The mysterious sketches, which were found when the painting, Virgin and Child With Saint Anne, was taken down for experts to determine whether it could be restored, may be by the Renaissance artist himself, according to the museum in Paris.
Although the discovery is reminiscent of Dan Brown's Da Vinci Code, art experts said that the drawings would not have contained a hidden message from the painter.
They say that Da Vinci sketched out his ideas on whatever came to hand, and might have used the planks of poplar wood that formed the backing for the work, which dates from the 1500s.
If he were confirmed as the author, the drawings could help to give an exact date to the work, which is often considered as his artistic testament.
They were detected in September after Sylvain Laveissière, a curator at the Louvre, noticed that some of the grey marks behind Virgin and Child With Saint Anne resembled a horse's head.

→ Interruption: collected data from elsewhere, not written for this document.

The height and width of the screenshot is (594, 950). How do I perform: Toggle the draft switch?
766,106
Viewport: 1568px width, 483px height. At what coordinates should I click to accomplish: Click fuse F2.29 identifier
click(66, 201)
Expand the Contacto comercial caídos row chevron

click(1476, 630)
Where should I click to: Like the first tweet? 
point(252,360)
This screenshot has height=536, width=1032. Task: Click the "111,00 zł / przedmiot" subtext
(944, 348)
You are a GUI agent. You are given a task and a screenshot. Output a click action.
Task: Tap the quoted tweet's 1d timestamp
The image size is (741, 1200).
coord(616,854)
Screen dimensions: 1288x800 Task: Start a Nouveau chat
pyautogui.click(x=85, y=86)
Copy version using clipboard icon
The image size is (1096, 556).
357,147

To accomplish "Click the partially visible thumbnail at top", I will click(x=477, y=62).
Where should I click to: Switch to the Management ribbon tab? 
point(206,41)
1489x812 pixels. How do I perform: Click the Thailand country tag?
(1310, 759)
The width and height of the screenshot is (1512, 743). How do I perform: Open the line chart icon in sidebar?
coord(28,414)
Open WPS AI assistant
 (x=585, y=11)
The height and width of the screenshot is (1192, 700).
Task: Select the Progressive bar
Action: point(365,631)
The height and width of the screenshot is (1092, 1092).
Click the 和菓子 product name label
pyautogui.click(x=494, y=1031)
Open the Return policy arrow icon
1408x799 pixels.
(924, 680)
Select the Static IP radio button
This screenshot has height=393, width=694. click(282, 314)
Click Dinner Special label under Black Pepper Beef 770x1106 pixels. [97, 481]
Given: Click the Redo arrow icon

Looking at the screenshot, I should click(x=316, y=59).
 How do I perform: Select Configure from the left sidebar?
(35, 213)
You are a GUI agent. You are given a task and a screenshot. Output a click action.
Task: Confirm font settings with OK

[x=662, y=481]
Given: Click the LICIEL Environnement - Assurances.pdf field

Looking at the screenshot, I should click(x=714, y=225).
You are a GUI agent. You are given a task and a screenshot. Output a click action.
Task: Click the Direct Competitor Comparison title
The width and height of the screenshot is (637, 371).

A photograph with an infrared camera in the Louvre's laboratory confirmed his suspicion and found two other sketches invisible to the naked human eye next to the horse's head.
These were of a human skull and of the infant Jesus with a Lamb — a drawing reminiscent of the celebrated painting on the other side of the popular boards.
"They were not meant to be kept," said Bruno Mottin, a specialist at the Louvre's art laboratory. "They had been largely wiped out, which explains why no one had notived them until now."
The Louvre said in a statement: "This is an exceptional discovery as sketches on backs of works are very rare and there is no known example of one from Leonardo to this day."